Usut punya usut, air di dalam telaga tersebut telah dianugerahi Dewa Siwa. Namun, sebelum diambil Pan Bekung untuk diberikan ke istrinya yang haus, air di dalam telaga itu telah diminum lebih dulu oleh seekor katak.
“Pan Bekung memberi air itu ke Men Bekung yang akhirnya membuat Men Bekung hamil. Pan Bekung dan Men Bekung ini adalah simbol pasutri yang tidak mau memiliki keturunan,” ujar Yan Gadink.
Akhirnya, lahirlah seekor katak yang memiliki kelebihan dan mampu berbicara seperti manusia. Lambat laun, Godogan tumbuh dewasa dan mencintai seorang putri raja yang cantik jelita. Karena ketulusan cinta keduanya, Godongan berubah menjadi pangeran rupawan.
Teknik Visualisasi
“Kami mencoba menggarap cerita rakyat yang lumrah namun dikemas berbeda,” buka Yan Gadink.

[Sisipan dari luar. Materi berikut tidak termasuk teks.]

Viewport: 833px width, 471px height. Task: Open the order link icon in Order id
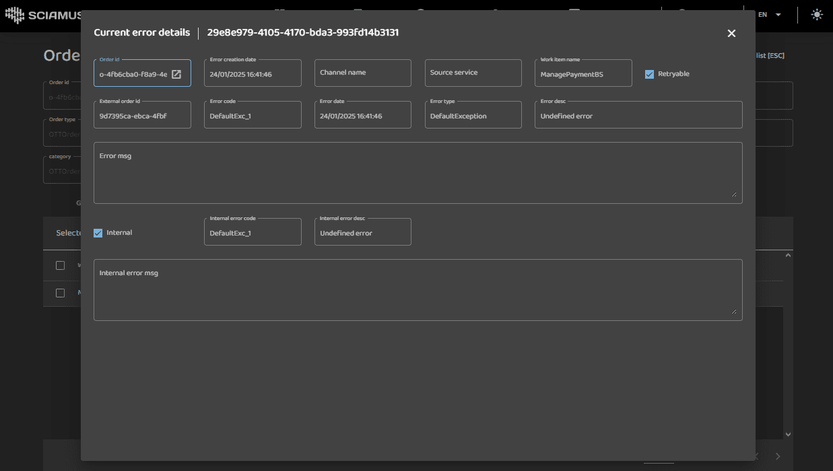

Unsur-unsur cerita yang cukup kompleks dari Raja Godogan berhasil dikemas sebagai garapan ogoh-ogoh berdimensi 4,3 x 3,5 meter. Komponen telaga, Pan Bekung dan Men Bekung, sang putri raja, Godogan, sang pangeran, sampai simbol-simbol Dewa Siwa dapat digambarkan secara apik.
Komponen telaga dijadikan latar yang diposisikan paling bawah di atas panggung ogoh-ogoh. Pan Bekung dan Men Bekung berdiri di tepi telaga. Karakter Pan Bekung secara konstruksi menjadi penahan beban dari karakter Raja Godogan yang memangku putri raja, yang berdimensi jauh lebih besar.
“Di dalam mulut Godogan itu ada topeng bagus (ganteng) dan di bagian lehernya itu ada robekan. Itu bukan luka, tetapi proses Raja Godogan berubah menjadi pangeran, semacam berubah kulit menjadi manusia,” beber Yan Gadink.
Yan Gadink juga merancang penggunaan mesin mekanis secara proporsional untuk mendukung visualisasi Kungkang Siwa yakni dengan memberikan gerakan pada topeng bagus (wajah pangeran) di dalam mulut Godogan. Kata dia, penempatan mekanis yang tepat mampu menciptakan center of impression (pusat perhatian).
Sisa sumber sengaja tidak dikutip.